Input data:

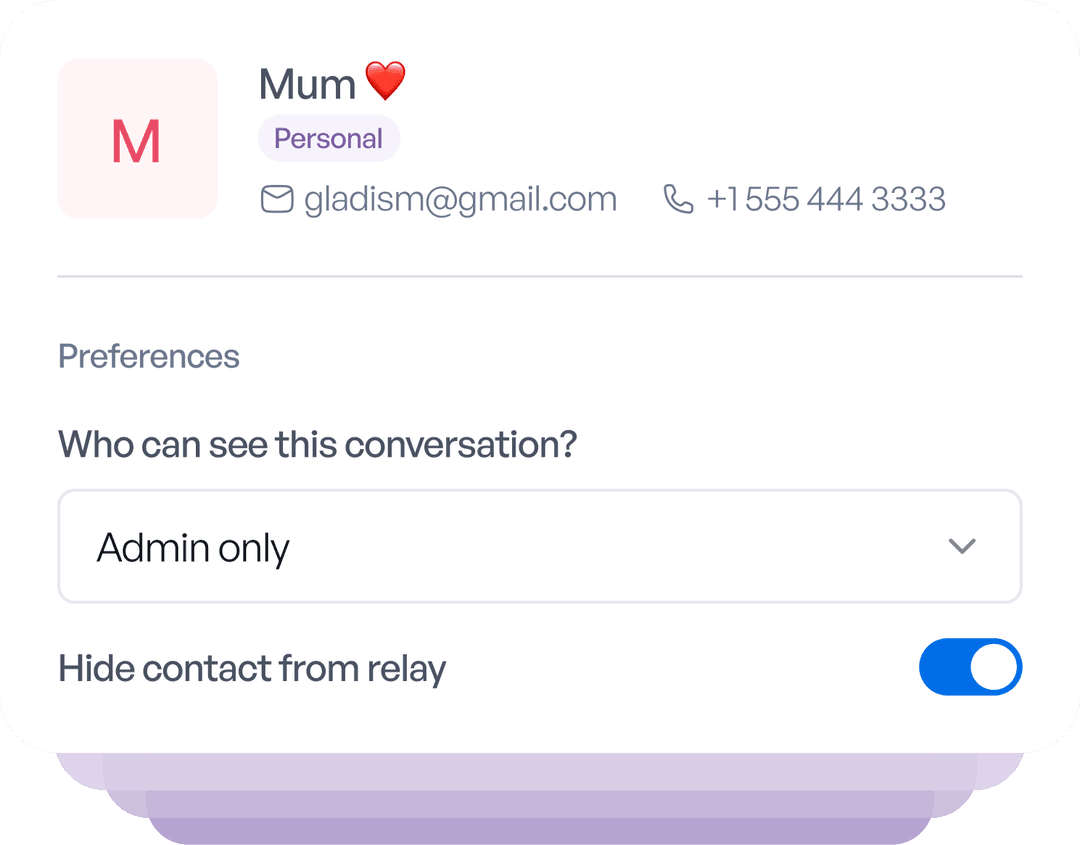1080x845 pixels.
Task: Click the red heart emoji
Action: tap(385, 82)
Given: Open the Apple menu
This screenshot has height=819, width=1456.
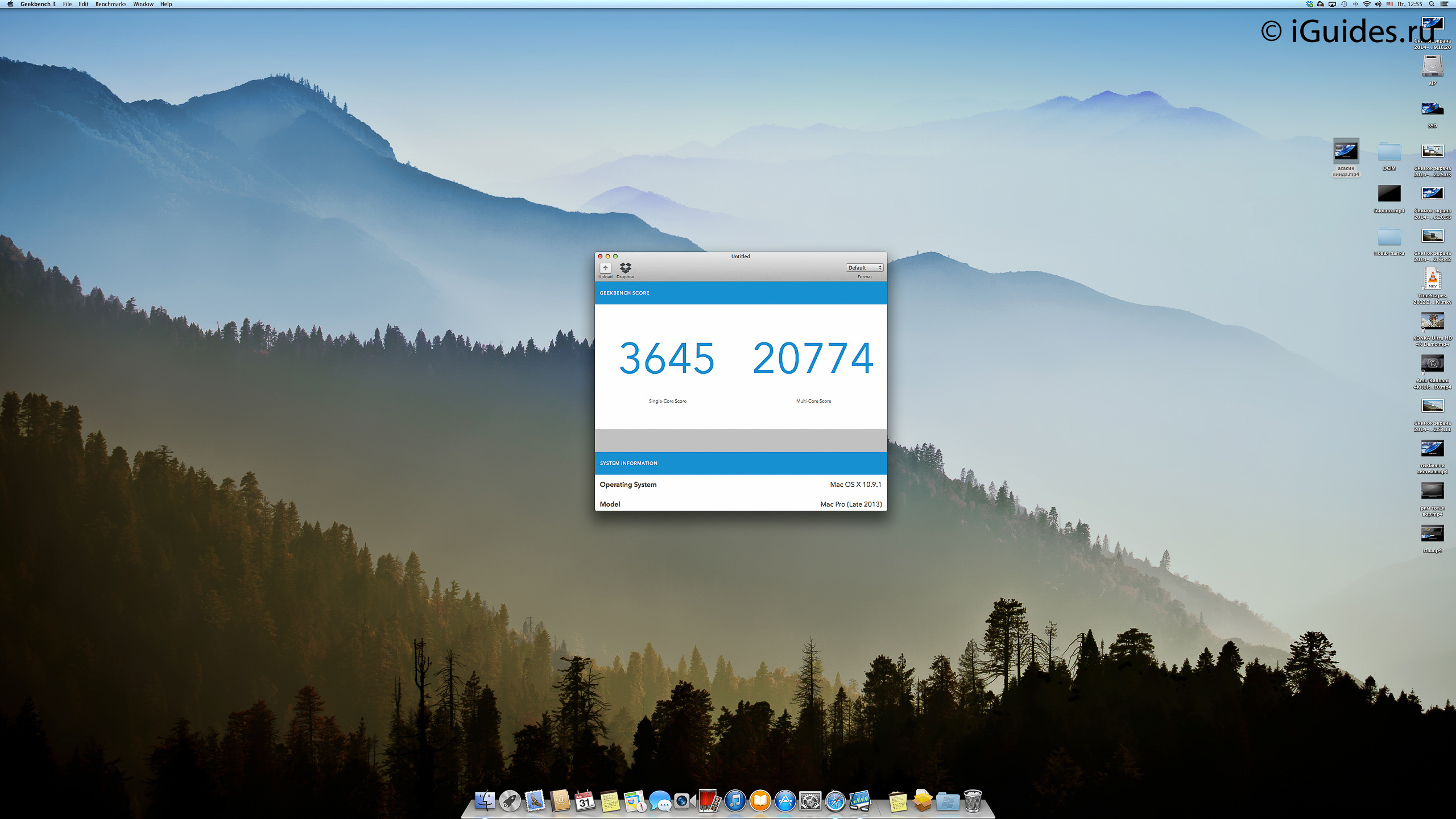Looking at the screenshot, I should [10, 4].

Written problem: Could you copy out every row above word for word, leaving out the pictures?

Finished exercise:
1080x845 pixels.
Task: Click the red heart emoji
Action: tap(385, 82)
Given: Open the Apple menu
This screenshot has height=819, width=1456.
Looking at the screenshot, I should [10, 4].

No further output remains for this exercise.